2. Say Hello to your Loan Servicer
While you’re on that website, check out who your loan servicer is. A loan servicer is a company that collects your federal student loans payments on behalf of the U.S Department of Education. Once you’ve found out who your loan servicer is, go to their webpage and make sure your contact information is updated. You don’t want your loan bill collecting dust at your mom’s house because you moved over the summer.
3. When Life Gives you Loans, Make Monthly Repayments
So how big of a bill should you be expecting? Your monthly payment will depend on three main things: how much you borrowed, your interest rate, and what kind of repayment plan you choose. For example, the average student who earned a bachelor’s degree in 2011-12 graduated with $26,500 in debt. If their loans had an interest rate of 6.8% and they chose a standard repayment plan of 10 years, then their monthly bill will be almost $300. Overall, they will end up paying a little less than $10,000 in interest over the course of 10 years. In order to make these payments, it is recommended that they have a yearly income of at least $45,000. Take a look at the chart below for more examples.

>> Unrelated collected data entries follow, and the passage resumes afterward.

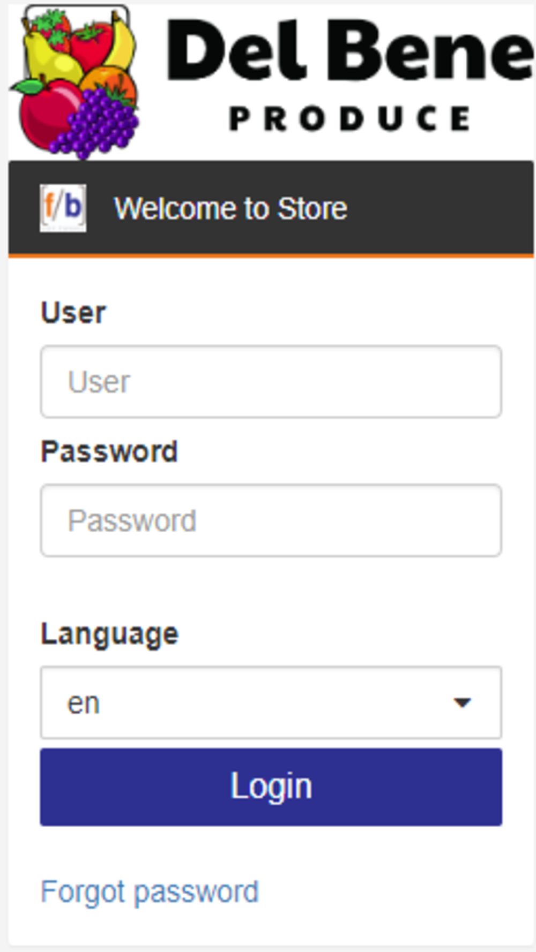Click the fruit basket logo image
The image size is (536, 952).
coord(75,82)
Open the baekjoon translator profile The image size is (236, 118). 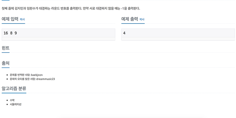(37, 75)
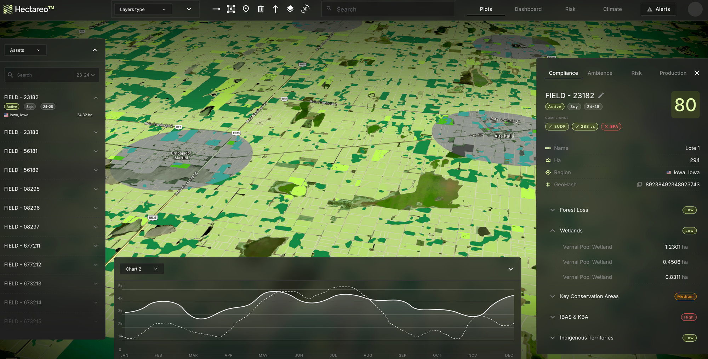
Task: Open the Layers type dropdown
Action: (143, 10)
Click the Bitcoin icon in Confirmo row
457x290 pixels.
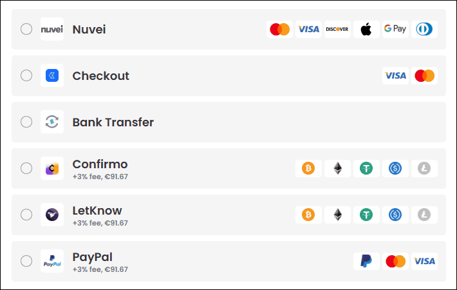click(x=308, y=168)
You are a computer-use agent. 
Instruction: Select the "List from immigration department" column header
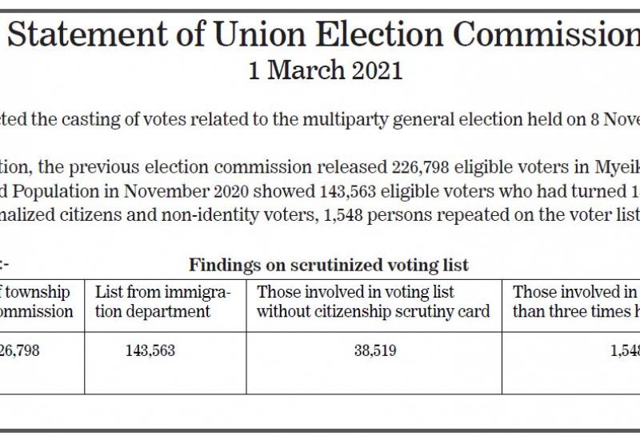[163, 302]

Estimates were made using Mapping your Future’s Student Loan Repayment Calculator
4. Create a Game Plan for your Repayment Plan
I know, $300 dollars a month is a lot of money, but before you start bulk-buying Top Ramen; you should consider what repayment options you have available to you. For many recent grads, even minimum monthly payments under the standard 10-year repayment plan may be too much to handle at first (we feel your pain theater majors). Luckily, you’ve got repayment options, such as income-sensitive or extended repayment that may lower your monthly bill. While low or reduced monthly payments might mean that you’ll have a little extra cash for fun things, you will end up paying more in the long-run, as unpaid interest is capitalized, increasing your principle loan amount.
Want more information on student loan repayment? Talk to your loan servicer or your college’s student loan officers for more personalized information and repayment options.